(Directions for this task) As the answer, give exactly the lines of the records below from the one with "Enable Risk Priority Numbers (RPN) checkbox" through the one with "You are a computer-use", ends included and pictures left out.

--- Given data ---

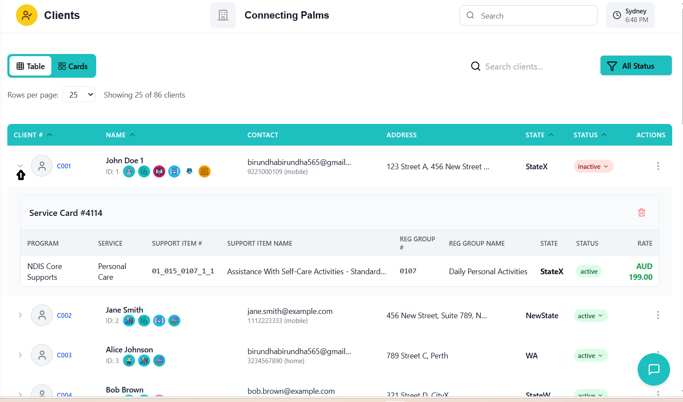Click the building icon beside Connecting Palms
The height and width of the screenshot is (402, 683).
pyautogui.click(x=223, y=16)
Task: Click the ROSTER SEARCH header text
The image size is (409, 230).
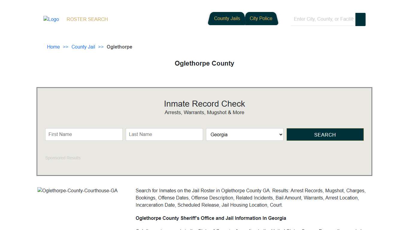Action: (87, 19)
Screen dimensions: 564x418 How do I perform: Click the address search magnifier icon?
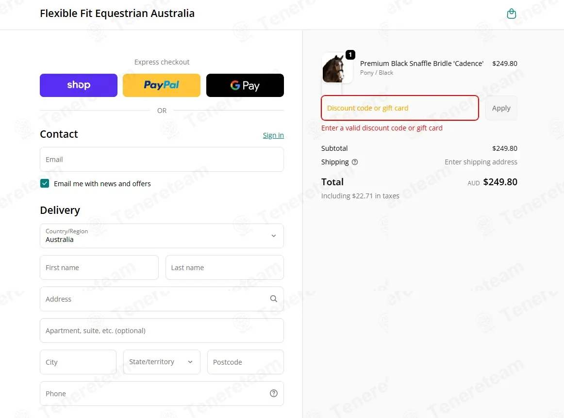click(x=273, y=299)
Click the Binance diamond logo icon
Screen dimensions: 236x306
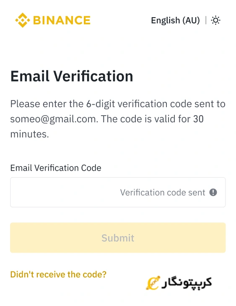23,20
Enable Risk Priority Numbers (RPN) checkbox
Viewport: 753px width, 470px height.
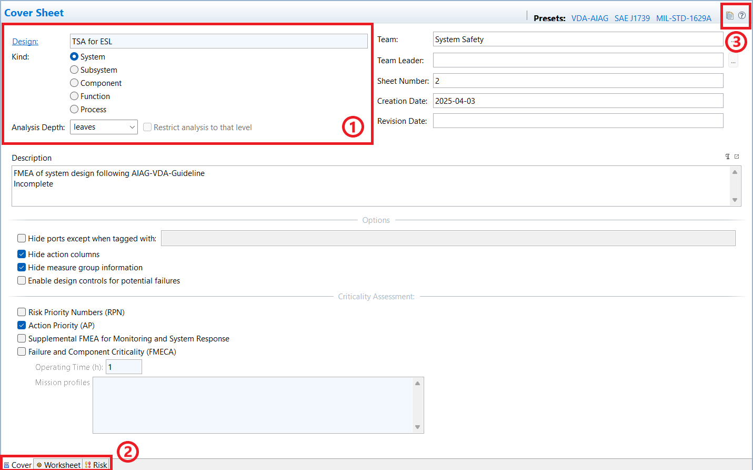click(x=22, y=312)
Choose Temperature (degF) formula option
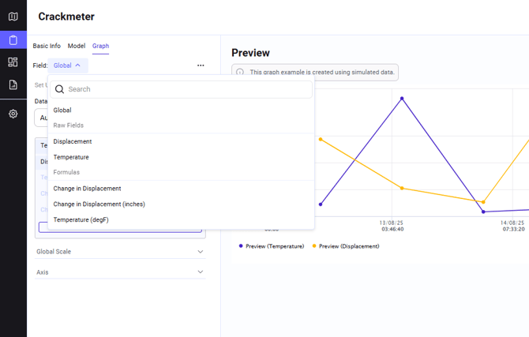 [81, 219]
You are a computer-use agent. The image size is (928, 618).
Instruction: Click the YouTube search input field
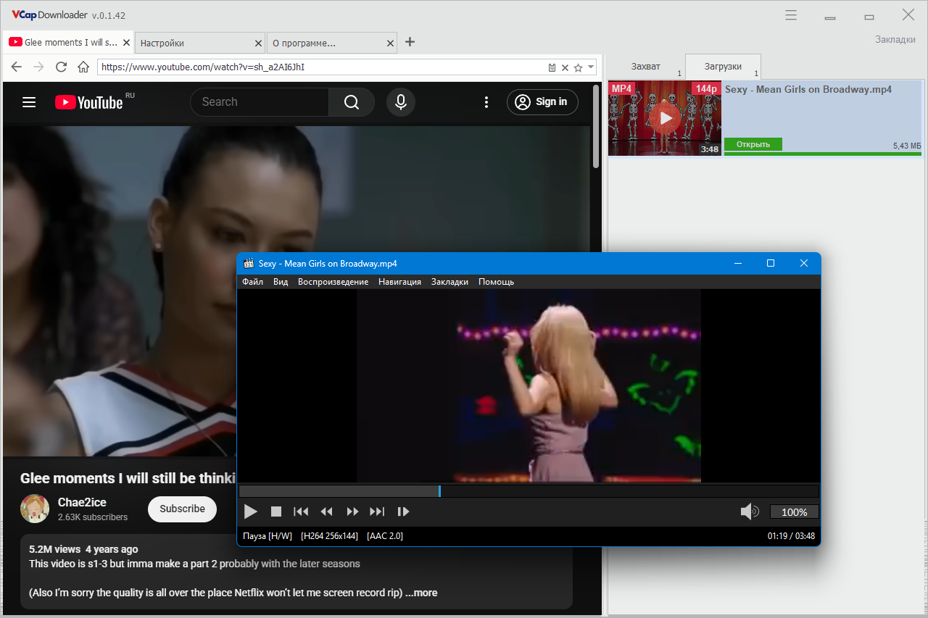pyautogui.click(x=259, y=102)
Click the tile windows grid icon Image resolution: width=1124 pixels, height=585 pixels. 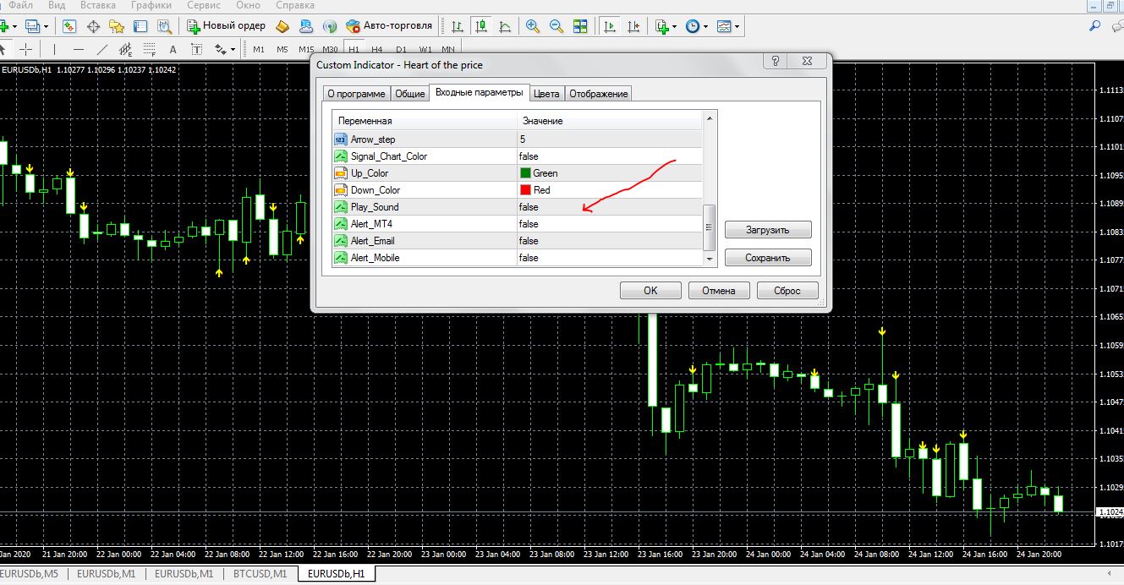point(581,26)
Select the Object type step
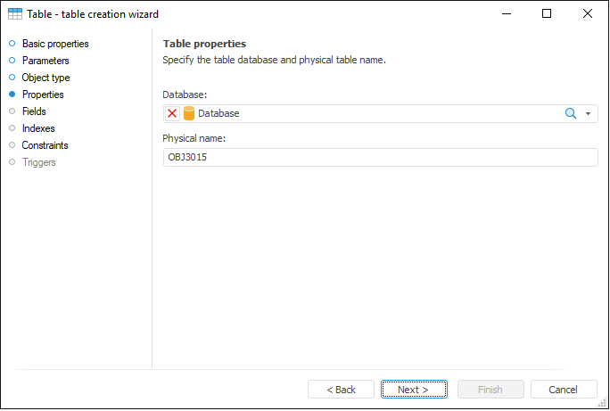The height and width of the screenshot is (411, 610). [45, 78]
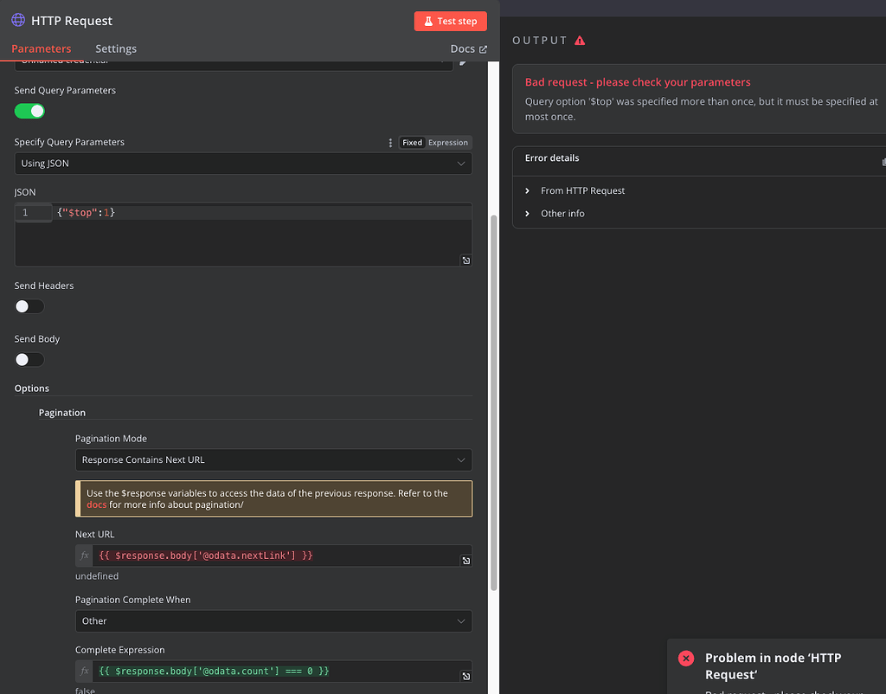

---

(Result of the exercise)
Enable Risk Priority Numbers (RPN) checkbox
Viewport: 753px width, 470px height.
click(x=22, y=312)
Choose Temperature (degF) formula option
 [81, 219]
You are a computer-use agent. The image size is (928, 618).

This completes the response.